In den alternativen Medien gibt es allerhand Leute, die sich selbst als „libertär“ bezeichnen. Die Auslegungen reichen dabei von freiheitlich bis neoliberal. Dementsprechend definieren sich sowohl Anarchisten als auch Kapitalisten als Libertäre. Das ist sehr konträr und daher ist es an der Zeit, den Begriff einmal näher zu analysieren, für was er steht und mit was er nicht verwechselt werden sollte.

Grundsätzlich muss erst einmal zwischen libertär und liberal unterschieden werden. Der Liberalismus ist dabei ein allgemeiner Freiheitsbegriff, der politisch keinem Lager zugeordnet werden kann. Gemeint ist vor allem die Freiheit des Individuums. Es geht also um Selbstverwirklichung.

Doch wie viel Freiheit ist gesund? Darf sich z.B. ein Serienmörder oder Kinderschänder frei entfalten? Folgt man dem Leitspruch des Okkultisten Aleister Crowley, bedeutet Freiheit: „Tu was du willst!“ Dies bedeutet jedoch, dass jeder frei sei, einem anderen die Freiheit zu nehmen.
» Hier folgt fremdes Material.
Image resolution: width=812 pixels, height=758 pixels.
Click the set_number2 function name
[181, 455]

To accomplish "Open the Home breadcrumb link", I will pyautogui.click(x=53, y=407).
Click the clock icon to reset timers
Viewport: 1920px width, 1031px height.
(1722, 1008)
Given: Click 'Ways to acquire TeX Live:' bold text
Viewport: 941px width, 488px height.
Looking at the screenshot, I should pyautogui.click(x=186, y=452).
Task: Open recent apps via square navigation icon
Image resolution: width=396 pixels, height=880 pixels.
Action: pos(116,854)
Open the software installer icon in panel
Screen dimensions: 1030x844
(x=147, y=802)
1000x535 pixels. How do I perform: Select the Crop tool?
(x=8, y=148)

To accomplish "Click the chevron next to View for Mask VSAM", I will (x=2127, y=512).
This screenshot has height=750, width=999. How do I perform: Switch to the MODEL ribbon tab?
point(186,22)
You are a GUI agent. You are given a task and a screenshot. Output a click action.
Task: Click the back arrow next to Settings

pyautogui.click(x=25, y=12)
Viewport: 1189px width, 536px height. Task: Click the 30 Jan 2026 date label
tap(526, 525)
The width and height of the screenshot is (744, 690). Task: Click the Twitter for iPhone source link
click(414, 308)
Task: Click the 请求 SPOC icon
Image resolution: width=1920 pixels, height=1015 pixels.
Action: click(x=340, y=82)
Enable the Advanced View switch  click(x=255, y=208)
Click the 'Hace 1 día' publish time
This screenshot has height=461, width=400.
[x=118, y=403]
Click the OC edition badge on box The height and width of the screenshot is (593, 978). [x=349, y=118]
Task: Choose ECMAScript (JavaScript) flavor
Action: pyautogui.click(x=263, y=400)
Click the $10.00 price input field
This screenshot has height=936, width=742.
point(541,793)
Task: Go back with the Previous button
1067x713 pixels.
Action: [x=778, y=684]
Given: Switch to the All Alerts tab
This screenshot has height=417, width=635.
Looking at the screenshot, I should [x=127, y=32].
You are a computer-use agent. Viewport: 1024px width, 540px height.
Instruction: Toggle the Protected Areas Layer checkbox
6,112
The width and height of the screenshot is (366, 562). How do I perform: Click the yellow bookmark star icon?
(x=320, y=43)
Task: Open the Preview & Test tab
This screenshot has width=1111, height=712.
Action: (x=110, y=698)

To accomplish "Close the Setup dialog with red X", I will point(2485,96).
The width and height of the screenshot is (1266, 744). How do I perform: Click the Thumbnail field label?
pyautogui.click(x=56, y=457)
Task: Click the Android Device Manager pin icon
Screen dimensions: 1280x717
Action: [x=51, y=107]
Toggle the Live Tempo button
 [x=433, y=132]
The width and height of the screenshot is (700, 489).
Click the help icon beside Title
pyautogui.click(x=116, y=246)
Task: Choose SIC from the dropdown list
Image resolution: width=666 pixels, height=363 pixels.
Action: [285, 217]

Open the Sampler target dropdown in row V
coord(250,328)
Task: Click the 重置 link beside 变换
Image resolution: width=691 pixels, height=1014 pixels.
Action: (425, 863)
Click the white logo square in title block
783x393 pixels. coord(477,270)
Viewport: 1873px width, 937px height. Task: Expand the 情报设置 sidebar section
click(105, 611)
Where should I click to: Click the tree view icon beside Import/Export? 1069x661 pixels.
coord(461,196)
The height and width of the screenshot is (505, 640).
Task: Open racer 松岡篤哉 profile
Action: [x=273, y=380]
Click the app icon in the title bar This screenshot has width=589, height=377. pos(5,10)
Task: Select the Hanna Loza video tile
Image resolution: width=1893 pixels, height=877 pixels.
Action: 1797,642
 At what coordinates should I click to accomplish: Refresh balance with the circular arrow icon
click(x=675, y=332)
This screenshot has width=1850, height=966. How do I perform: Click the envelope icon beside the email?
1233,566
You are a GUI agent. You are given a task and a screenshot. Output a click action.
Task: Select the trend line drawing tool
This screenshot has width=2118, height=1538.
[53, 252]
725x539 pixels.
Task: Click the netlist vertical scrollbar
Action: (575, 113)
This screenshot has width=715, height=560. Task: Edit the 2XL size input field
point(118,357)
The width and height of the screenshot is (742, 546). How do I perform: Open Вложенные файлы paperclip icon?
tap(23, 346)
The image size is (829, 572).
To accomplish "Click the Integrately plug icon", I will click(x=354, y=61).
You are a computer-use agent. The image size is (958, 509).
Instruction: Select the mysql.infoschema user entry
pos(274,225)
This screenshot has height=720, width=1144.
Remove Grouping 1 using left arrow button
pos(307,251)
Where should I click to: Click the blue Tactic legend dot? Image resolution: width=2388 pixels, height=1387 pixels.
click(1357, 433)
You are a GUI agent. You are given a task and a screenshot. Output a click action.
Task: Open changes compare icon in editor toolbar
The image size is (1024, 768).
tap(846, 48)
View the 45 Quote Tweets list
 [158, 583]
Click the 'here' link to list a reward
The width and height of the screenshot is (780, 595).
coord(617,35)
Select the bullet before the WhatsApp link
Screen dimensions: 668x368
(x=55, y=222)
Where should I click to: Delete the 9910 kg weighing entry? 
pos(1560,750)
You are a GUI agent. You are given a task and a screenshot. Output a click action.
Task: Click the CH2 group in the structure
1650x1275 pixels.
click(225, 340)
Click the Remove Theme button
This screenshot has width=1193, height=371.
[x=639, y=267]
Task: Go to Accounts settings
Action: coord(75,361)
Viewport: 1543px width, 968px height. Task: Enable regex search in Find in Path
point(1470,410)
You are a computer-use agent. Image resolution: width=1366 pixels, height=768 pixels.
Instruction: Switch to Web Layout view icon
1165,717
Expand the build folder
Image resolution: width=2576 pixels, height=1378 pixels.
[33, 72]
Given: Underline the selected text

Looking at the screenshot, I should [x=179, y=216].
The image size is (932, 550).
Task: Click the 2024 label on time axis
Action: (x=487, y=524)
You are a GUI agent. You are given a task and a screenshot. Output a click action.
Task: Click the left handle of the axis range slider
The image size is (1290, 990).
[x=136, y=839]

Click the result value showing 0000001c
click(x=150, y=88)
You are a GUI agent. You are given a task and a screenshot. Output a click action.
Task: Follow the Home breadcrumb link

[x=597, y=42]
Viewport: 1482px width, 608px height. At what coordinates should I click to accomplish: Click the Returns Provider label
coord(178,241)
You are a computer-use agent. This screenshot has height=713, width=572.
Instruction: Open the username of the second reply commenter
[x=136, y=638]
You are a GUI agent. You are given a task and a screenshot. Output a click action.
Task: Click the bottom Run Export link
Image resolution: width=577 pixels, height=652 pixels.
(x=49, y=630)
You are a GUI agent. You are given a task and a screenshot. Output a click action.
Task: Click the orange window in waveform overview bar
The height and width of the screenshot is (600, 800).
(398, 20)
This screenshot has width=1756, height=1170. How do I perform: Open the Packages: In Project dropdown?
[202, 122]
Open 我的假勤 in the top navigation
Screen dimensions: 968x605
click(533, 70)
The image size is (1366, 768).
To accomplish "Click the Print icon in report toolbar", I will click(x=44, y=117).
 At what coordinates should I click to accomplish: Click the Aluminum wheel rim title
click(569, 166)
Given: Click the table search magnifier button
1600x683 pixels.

Daraus ergibt sich folgerichtig ein Widerspruch.

Weit vernünftiger und sozial verträglicher ist da der Spruch, der Immanuel Kant zugeschrieben wird: „Die Freiheit des Einzelnen endet dort, wo die Freiheit des Anderen beginnt.“ Um dies zu regeln, gibt es Gesetze. Natürlich können Unrechtsregime auch Gesetze erlassen, die Freiheiten generell einschränken, darum soll es hier aber nicht gehen. Gemeint sind an dieser Stelle gesetzliche Standards, die z.B. dazu dienen, Verbraucher vor Abzocke, Arbeiter vor Ausbeutung oder die Umwelt vor ihrer Zerstörung zu bewahren.

Und genau da kommen die Libertären ins Spiel. Die sehen in solchen gesetzlichen Regelungen nämlich eine Einmischung des Staates in die freie Wirtschaft. Gerhard Schröder (SPD) kann in dieser Hinsicht als bisher libertärster Bundeskanzler gesehen werden, da er u.a. Hedge Fonds legalisiert und Europas größten Niedriglohnsektor möglich gemacht hat. Er könnte jedoch bald von Friedrich Merz (CDU) übertroffen werden, sollte dieser Mitarbeiter des Investmentkonzerns BlackRock tatsächlich nächster Bundeskanzler werden.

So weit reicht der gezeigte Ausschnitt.